> **Task directions**
The listing below holds a line with "This screenshot has width=868, height=475." and a line with "Click the 'R Start:05:21:28' line". Reproduce those two lines exactly, plus everything between them.
━━━━━ Source records
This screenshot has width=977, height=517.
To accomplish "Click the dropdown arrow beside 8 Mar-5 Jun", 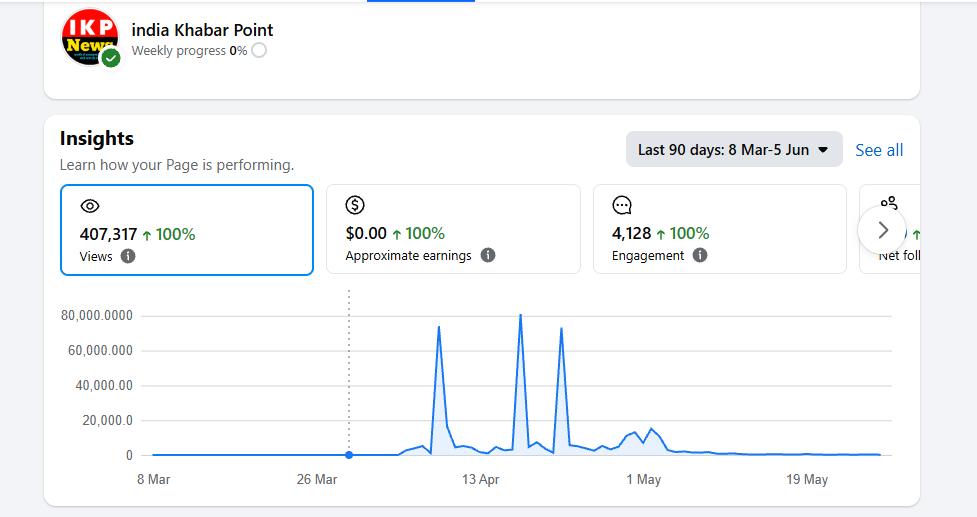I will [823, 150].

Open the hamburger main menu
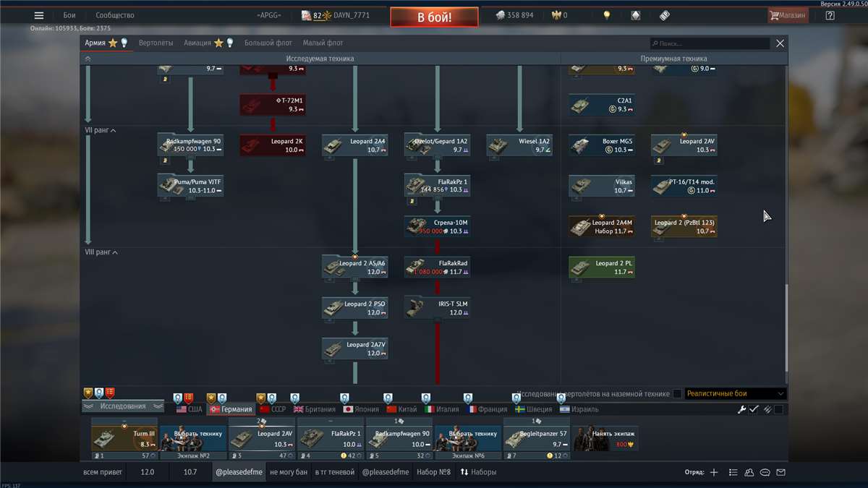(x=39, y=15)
━━━━━━━━━━
━━━━━ Source records
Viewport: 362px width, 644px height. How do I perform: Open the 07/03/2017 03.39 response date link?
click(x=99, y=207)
━━━━━━━━━━
━━━━━ Source records
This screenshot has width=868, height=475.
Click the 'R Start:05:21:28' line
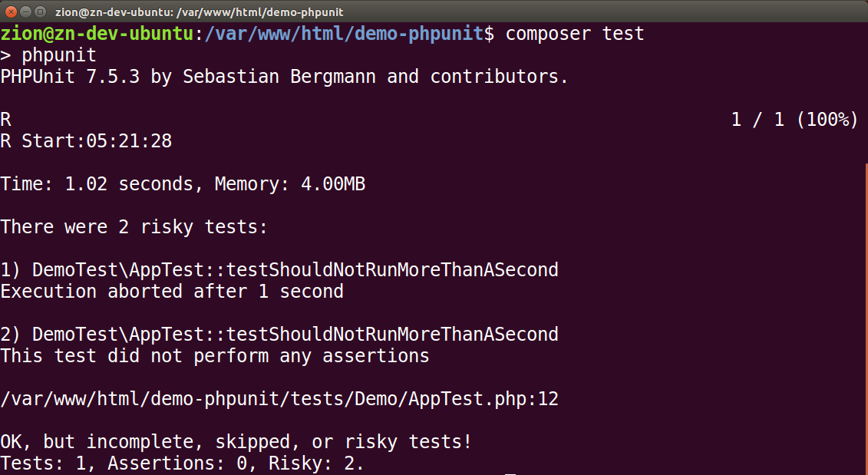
━━━━━━━━━━
> **Response to this exercise**
This screenshot has width=868, height=475.
Click the 'R Start:05:21:28' line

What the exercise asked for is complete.